(Source data begins)

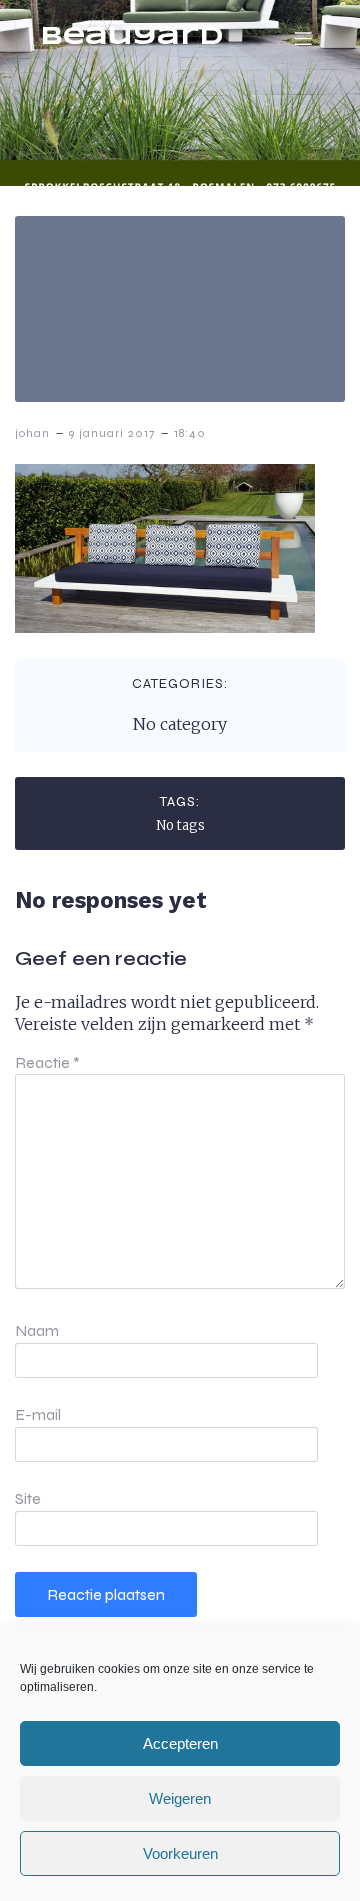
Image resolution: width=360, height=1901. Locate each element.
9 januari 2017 (112, 433)
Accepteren (180, 1743)
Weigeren (180, 1798)
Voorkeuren (180, 1853)
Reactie (47, 1062)
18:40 (190, 433)
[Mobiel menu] (303, 38)
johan (32, 433)
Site (28, 1498)
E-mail (38, 1414)
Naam (37, 1330)
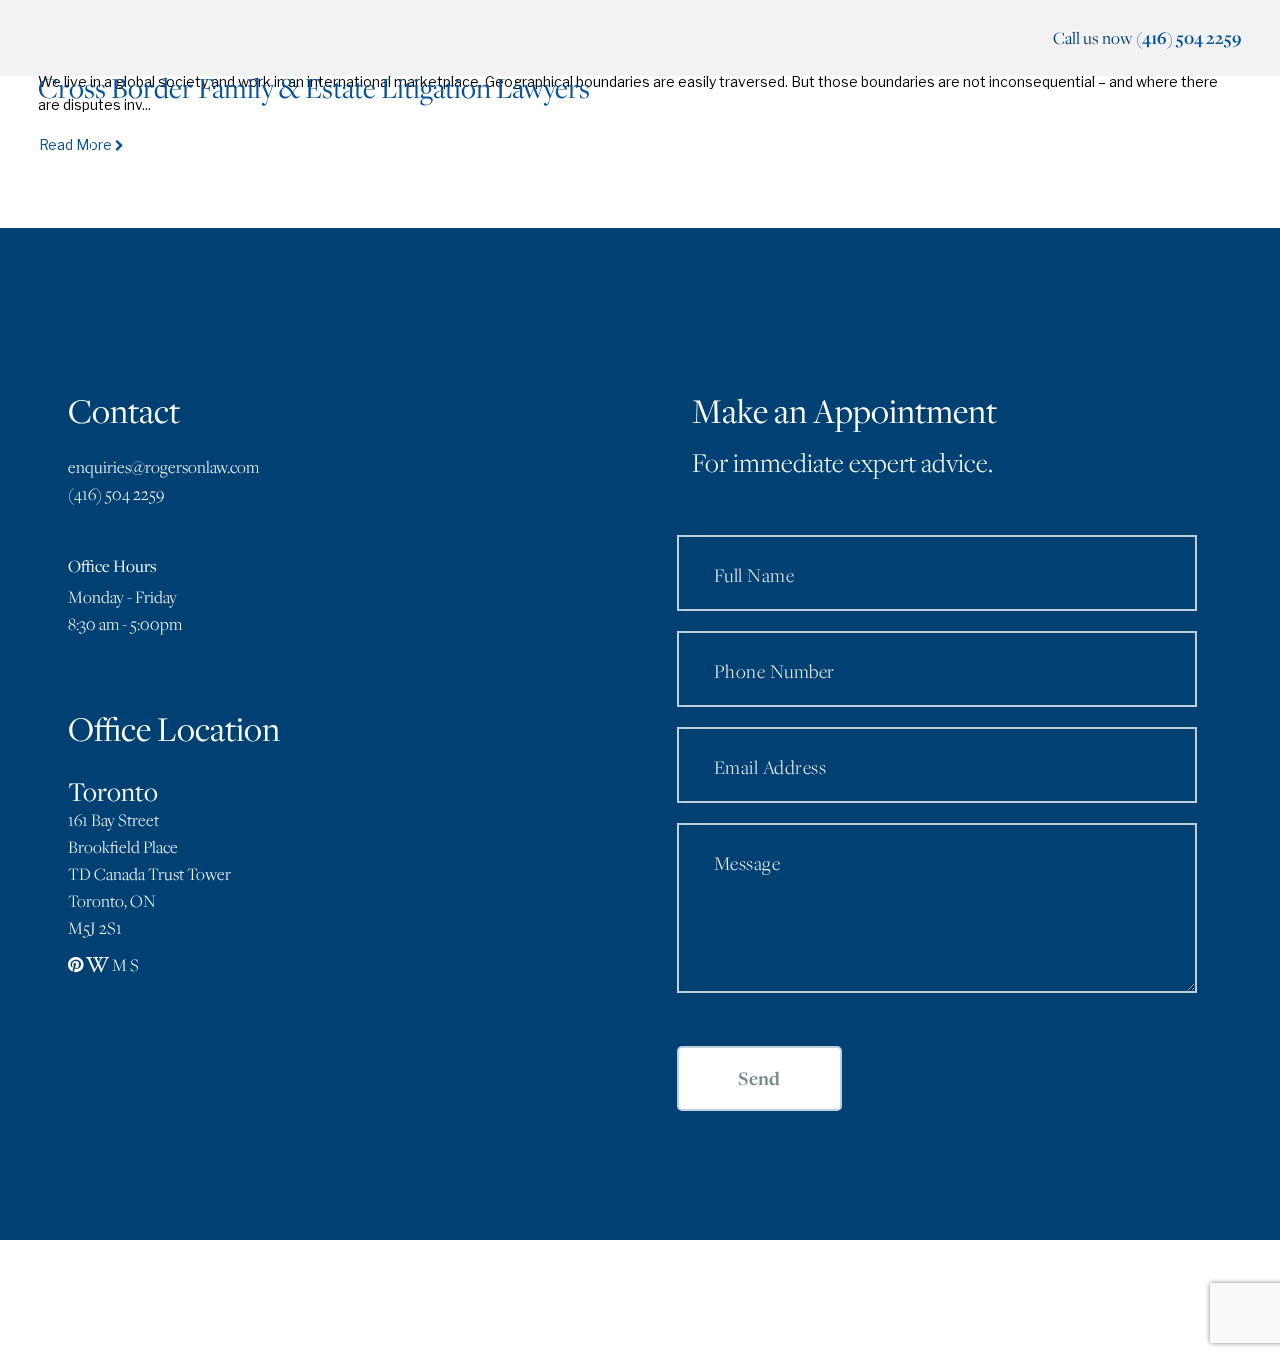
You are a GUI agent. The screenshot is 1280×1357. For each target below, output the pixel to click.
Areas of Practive (695, 144)
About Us (449, 144)
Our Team (558, 144)
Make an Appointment (897, 144)
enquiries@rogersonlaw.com (163, 467)
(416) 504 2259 (1189, 37)
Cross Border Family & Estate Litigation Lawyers (314, 87)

(Source data ends)

**Task details:** Write only the number of lines in the listing that hold the word "each".

**Response to this exercise:** 2